World Leaders Unite in Dramatic Showdown: Can They Prevent a New Cold War?

Chinese Premier Li Qiang emphasized the importance of avoiding a “new Cold War” in managing international conflicts during a gathering of world leaders in Indonesia. The summit, which brought together members of the Association of Southeast Asian Nations (ASEAN) along with China, Japan, and South Korea, highlighted the need for countries to handle differences and disputes in a constructive manner.

Li underscored the significance of opposing alignments, bloc confrontations, and the emergence of a new Cold War in the current global landscape. The summit also included broader discussions between ASEAN, US Vice President Kamala Harris, and leaders from partner countries such as Japan, South Korea, Australia, and India. Notably, neither US President Joe Biden nor Chinese President Xi Jinping attended the event.

A major focus of the meetings in Jakarta was growing concerns about China’s assertive actions in the South China Sea, a vital trade route where several ASEAN members have territorial disputes with China. Vice President Harris reaffirmed the United States’ commitment to the Southeast Asian region and expressed concern over the ongoing violence following the military coup in Myanmar.

Harris also stated that the United States would continue to pressure the Myanmar junta to halt the “horrific violence” that has erupted since the coup in 2021. A White House official previously mentioned that Harris would emphasize the shared interest of the United States and ASEAN in upholding a rules-based international order, particularly in the face of China’s unlawful maritime claims and provocative actions in the South China Sea.

During the summit, ASEAN discussed the acceleration of negotiations with China on a long-discussed code of conduct for the South China Sea, as mentioned by Indonesian Foreign Minister Retno Marsudi. The South China Sea issue was also raised during an ASEAN-Japan summit, where leaders stressed the importance of maintaining a conducive environment, particularly in the Korean Peninsula and the South China Sea.

The United States and its allies echoed ASEAN’s call for freedom of navigation and overflight in the region, urging parties to avoid establishing physical presence in disputed waters.
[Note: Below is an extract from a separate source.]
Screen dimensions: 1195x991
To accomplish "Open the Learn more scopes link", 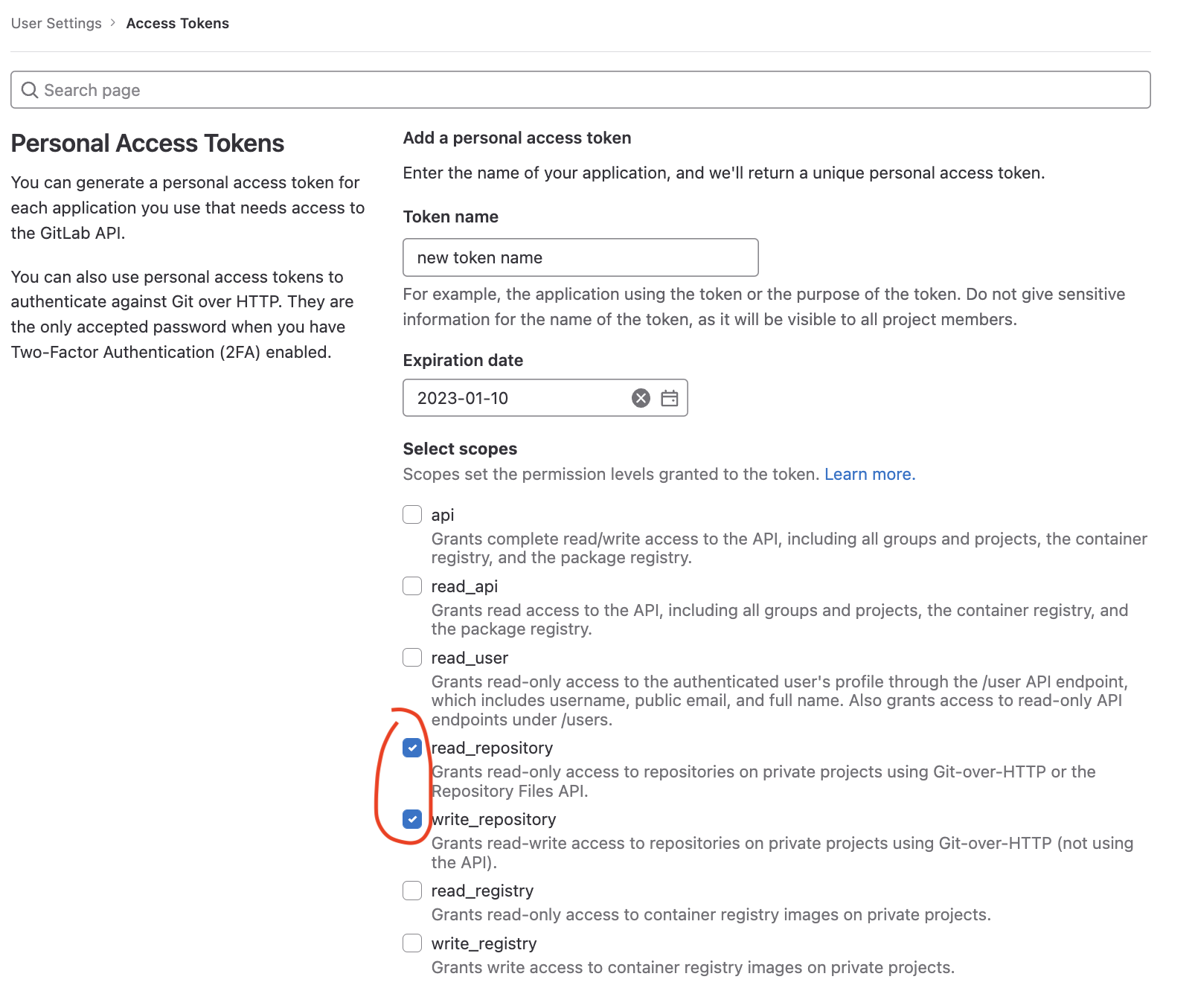I will (x=870, y=475).

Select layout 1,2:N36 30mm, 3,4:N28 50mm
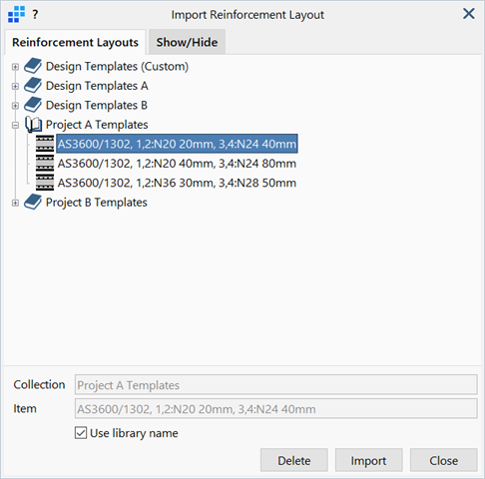coord(177,183)
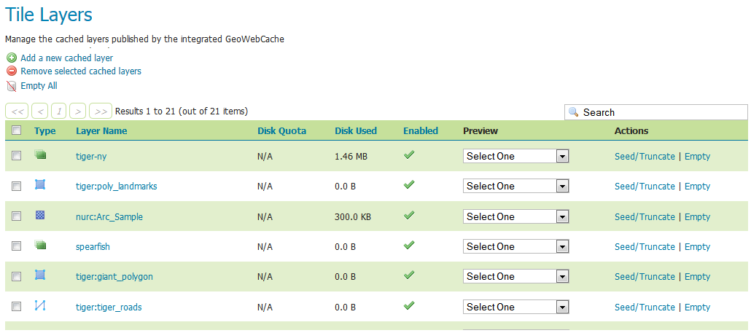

China’s release of a map with a “10-dash line,” seemingly expanding its territorial claims in the South China Sea, was met with rejection by several ASEAN members.

Philippine President Ferdinand Marcos affirmed his country’s commitment to defending its sovereignty in the South China Sea while rejecting narratives that frame the disputes solely in the context of strategic competition between powerful nations. ASEAN nations have varying degrees of diplomatic, business, and military ties with China, and the United States has pursued relationships with ASEAN countries to different extents.

Earlier in the week, the 10 ASEAN member states convened their summit, with leaders aiming to assert the bloc’s relevance and address criticism regarding its approach to Myanmar’s military leaders in achieving peace. Indonesia, as the ASEAN chair, emphasized the need to enhance maritime stability in the region and explore new initiatives toward that goal. Regional leaders also expressed deep concern over the lack of substantial progress on the bloc’s five-point peace plan for Myanmar.

Additionally, South Korean President Yoon Suk Yeol pledged to collaborate with Japan and China to facilitate the early resumption of three-way talks aimed at improving relations. Yoon emphasized the necessity of ending any military cooperation with North Korea, following reports of North Korean leader Kim Jong Un’s plans to meet with Russian President Vladimir Putin to discuss supplying weapons for the conflict in Ukraine.